→ **What needs to be done**: Every record is to be copied unchanged, except that its pictures are removed.

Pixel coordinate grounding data
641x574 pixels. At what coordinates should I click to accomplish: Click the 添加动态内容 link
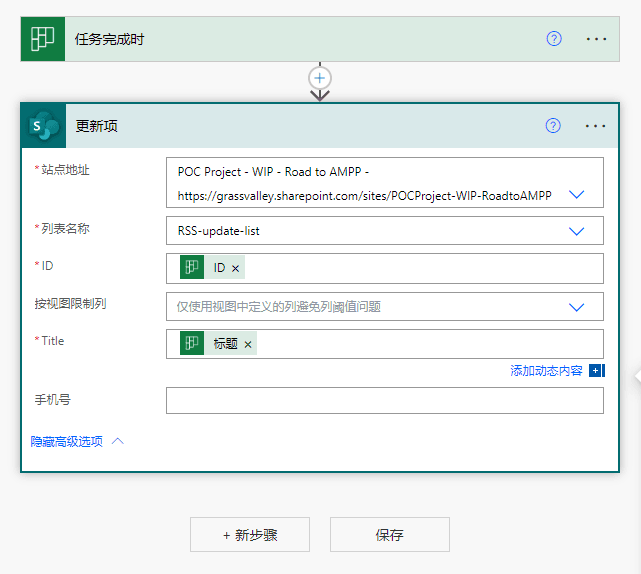click(x=546, y=371)
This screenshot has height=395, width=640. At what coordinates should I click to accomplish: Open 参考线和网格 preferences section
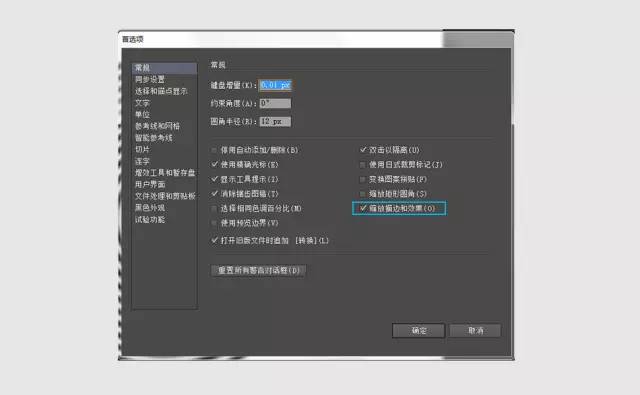click(x=158, y=126)
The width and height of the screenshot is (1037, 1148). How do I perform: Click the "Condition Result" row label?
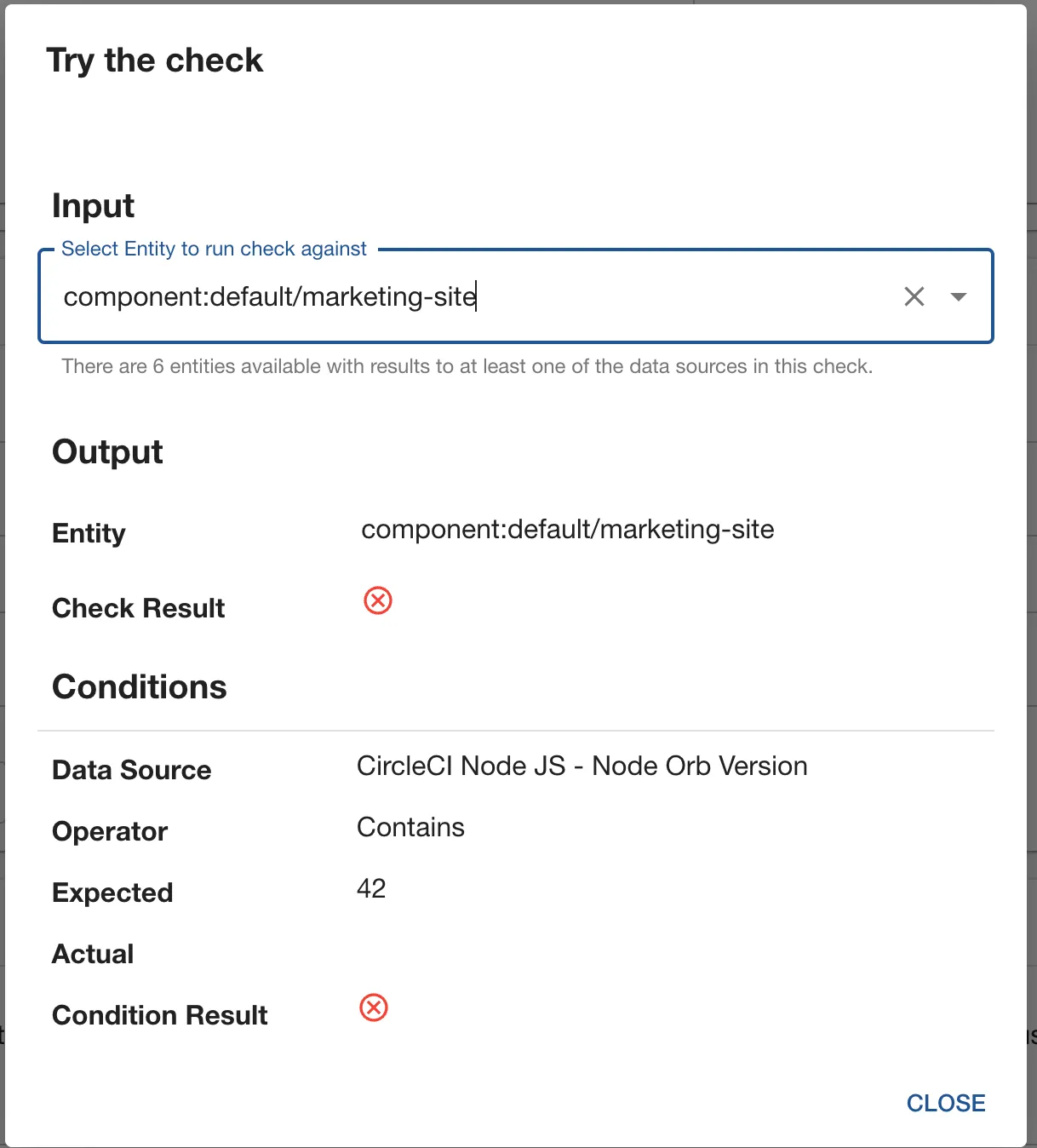pyautogui.click(x=159, y=1015)
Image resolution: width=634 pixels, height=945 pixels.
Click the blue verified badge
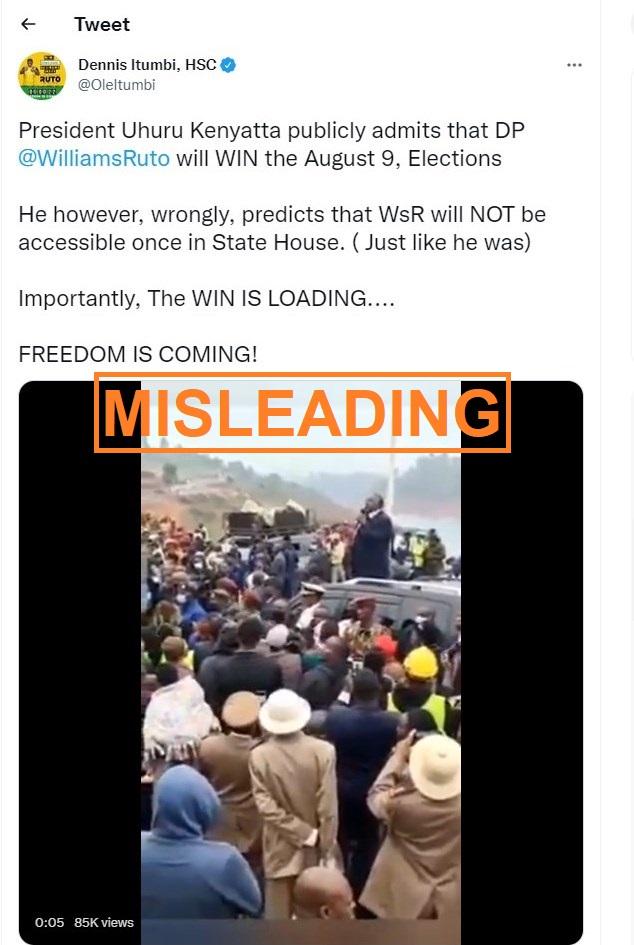pos(228,65)
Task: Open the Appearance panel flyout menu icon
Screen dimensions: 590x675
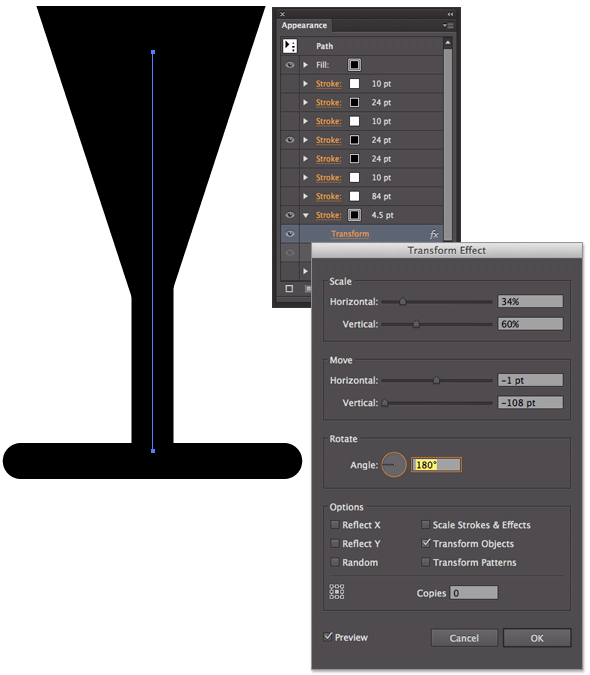Action: coord(448,25)
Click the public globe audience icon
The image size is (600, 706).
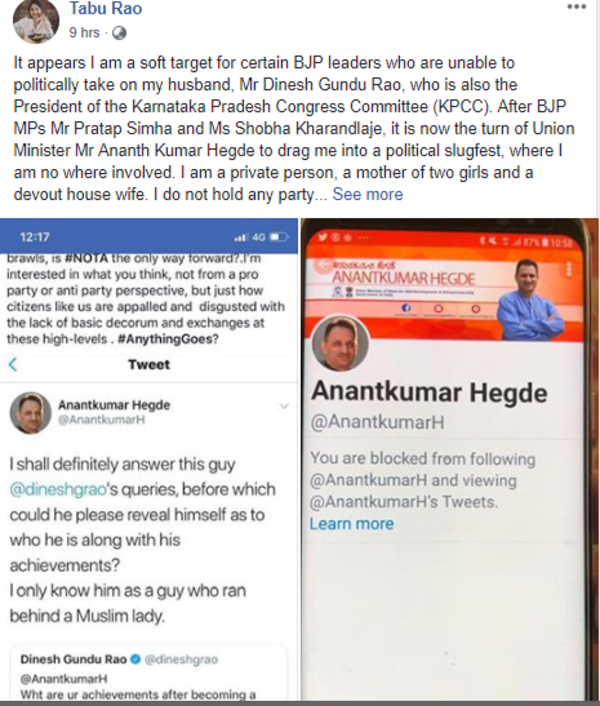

→ **Result of this exercise**:
641x574 pixels. At what coordinates should I click to accomplish: Click the 添加动态内容 link
click(x=546, y=371)
This screenshot has height=395, width=640. At what coordinates should I click to accomplish: Open 参考线和网格 preferences section
click(x=158, y=126)
The width and height of the screenshot is (1037, 1148). How do I perform: Click the "Condition Result" row label?
pyautogui.click(x=159, y=1015)
Image resolution: width=634 pixels, height=945 pixels.
Click the blue verified badge
pos(228,65)
Task: Open the Appearance panel flyout menu icon
Screen dimensions: 590x675
Action: coord(448,25)
Click the public globe audience icon
The image size is (600, 706).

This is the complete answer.